As Kamarulzaman aptly said, EPF is “a big fish in a small crowded pond.” Other big fish in this small pond include Permodalan Nasional Bhd, Retirement Fund Inc (or KWAP) and Lembaga Tabung Haji, Perbadanan Hartanah Bumiputra among others.
There are several reasons why EPF has made forays abroad. It was badly hit in 1997 and 2008. Prior to this, it invested only in Malaysia. It had all its eggs in one basket.
Earlier this year, as the ringgit was weakening, certain parties in the government called on the various funds to bring their money home to shore up the ringgit. They were to curb investments abroad.
EPF subsequently sold 1 Sheldon Square, UK for £210mil (RM1.14bil), which it bought in 2010 for £156.7mi, giving EPF a net gain of £54 mil. Whether it made that decision to sell based on that call to bring the money home is a moot point. That property was tenanted out to Visa Services Europe until December 2022, with a 5.75% annual yield.
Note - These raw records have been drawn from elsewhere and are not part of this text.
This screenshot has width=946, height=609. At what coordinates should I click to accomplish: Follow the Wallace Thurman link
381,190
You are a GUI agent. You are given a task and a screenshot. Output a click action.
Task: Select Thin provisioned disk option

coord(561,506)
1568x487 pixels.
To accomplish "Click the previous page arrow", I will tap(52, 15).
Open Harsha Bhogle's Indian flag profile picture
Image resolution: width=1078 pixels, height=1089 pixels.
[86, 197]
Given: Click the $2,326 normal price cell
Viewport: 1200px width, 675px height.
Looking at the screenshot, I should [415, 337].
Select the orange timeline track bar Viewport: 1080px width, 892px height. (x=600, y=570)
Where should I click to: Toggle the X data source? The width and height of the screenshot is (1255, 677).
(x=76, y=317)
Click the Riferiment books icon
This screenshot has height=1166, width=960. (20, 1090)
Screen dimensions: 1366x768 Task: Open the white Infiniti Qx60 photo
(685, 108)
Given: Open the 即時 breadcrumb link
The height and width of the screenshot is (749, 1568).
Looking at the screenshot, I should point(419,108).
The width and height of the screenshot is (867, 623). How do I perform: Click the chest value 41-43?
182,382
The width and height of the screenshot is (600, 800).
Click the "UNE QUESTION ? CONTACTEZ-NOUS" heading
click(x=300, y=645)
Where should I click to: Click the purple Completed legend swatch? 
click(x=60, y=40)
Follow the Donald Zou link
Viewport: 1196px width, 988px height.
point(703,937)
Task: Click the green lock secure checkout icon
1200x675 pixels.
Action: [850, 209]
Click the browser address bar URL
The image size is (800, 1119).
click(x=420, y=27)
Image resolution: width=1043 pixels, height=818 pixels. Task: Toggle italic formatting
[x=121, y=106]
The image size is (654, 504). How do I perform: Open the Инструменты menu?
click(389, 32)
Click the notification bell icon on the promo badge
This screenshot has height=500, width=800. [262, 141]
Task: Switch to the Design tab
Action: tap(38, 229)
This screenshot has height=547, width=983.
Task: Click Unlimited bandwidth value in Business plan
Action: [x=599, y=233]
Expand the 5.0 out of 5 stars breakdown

So far, KWAP and Felda have said they will not be selling their investments which gave them a good yield.
The thing is, if there is better yield to be had, and forex to earn, why dispose of them?
And why curb funds from investing abroad if they have done proper due diligence and are able to manage these investments well.
As it is, according to Kamarulzaman, London properties are so hot today that investors are willing to get 3.5% to 4% in annual yield.
Selling overseas real estate which were purchased when the pound was low, when it is offering a good yield, just to shore up the ringgit does not seem to be a wise call.
It is like killing the goose that lays the golden egg just to provide food for a day. Yes, London’s property prices are frothy now, but these property investment have long leases.
Besides, the markets it has invested in are mature markets with high liquidity. There is interest in these markets from around the world.
Because property sector is cyclical, the timing is important. EPF entered UK when the it was about RM5 to a pound. These investments came with long leases, which fit into EPF’s need for a steady income flow as it needs to pay dividends to contributors.
In short, going abroad gave it a much needed new investment platform which was not available at home.
These mature markets offer transparent legal and tax structures and clearly, governance was well established.
There is a clear exit option and this was demonstrated when it sold 1 Sheldon Square earlier this year.
UK properties have gone up in value considerably since. Whether EPF will continue to liquidate depends on various factors but to liquidate just to bring home the money to shore up the ringgit should not be one of them, especially when its investments are yielding good returns.
Property is today the biggest alternative asset class for institutional investors and forms the largest allocation for pension funds, insurance companies and sovereign wealth funds.
It is also not homogenous but in today’s volatile environment, it is more tangible than most other asset classes.